### PROVIDED INFORMATION
--

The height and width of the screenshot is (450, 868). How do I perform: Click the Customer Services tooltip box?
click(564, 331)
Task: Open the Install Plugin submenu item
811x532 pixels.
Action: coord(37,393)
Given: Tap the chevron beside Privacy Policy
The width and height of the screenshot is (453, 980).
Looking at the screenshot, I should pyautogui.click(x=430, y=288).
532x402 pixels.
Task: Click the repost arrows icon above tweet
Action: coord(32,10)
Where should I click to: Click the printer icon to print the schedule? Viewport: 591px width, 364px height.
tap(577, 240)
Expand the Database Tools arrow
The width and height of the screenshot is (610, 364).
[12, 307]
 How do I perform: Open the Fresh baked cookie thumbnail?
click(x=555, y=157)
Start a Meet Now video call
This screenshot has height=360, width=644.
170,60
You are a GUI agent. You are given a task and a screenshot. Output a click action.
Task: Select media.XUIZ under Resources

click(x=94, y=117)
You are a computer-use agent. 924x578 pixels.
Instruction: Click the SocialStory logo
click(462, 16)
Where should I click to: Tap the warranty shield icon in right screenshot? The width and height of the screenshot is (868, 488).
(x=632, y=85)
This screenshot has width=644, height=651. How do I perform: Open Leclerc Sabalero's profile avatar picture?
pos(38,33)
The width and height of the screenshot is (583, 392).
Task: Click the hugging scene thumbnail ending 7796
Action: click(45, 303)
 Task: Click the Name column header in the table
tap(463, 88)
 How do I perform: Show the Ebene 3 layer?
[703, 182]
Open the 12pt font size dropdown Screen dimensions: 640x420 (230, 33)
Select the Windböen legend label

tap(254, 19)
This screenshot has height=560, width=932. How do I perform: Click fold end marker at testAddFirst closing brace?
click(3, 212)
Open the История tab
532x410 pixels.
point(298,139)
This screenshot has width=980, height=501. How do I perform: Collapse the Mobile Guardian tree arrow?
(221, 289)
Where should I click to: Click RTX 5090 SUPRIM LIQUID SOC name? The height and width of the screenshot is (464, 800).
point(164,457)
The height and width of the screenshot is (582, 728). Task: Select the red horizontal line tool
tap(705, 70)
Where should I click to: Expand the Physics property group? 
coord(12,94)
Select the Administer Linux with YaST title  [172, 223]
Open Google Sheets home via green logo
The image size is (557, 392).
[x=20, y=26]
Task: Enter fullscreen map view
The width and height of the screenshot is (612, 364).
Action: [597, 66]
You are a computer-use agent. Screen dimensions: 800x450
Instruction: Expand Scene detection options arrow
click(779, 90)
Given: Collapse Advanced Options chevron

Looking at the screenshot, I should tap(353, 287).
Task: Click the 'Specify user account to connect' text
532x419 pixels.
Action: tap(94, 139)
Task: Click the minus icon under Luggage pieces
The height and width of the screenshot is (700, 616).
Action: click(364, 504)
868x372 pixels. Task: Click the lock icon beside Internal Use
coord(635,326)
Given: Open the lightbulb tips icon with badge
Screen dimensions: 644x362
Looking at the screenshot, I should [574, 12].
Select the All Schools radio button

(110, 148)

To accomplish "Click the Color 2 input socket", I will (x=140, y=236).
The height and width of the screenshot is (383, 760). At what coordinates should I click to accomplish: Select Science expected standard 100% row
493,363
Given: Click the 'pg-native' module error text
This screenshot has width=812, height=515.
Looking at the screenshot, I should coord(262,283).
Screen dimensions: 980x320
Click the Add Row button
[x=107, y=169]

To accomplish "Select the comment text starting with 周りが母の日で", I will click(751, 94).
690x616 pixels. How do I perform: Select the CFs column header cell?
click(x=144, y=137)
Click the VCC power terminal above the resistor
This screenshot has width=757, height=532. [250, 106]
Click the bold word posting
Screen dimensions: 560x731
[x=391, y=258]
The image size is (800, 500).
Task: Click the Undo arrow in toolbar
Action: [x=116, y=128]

--

### TO DO
For the string "text", go line by line through the material and copy every line that has it.

### EXERCISE ANSWER
Task: Click the 'Specify user account to connect' text
Given: Click the 'pg-native' module error text
To accomplish "Select the comment text starting with 周りが母の日で", I will click(751, 94).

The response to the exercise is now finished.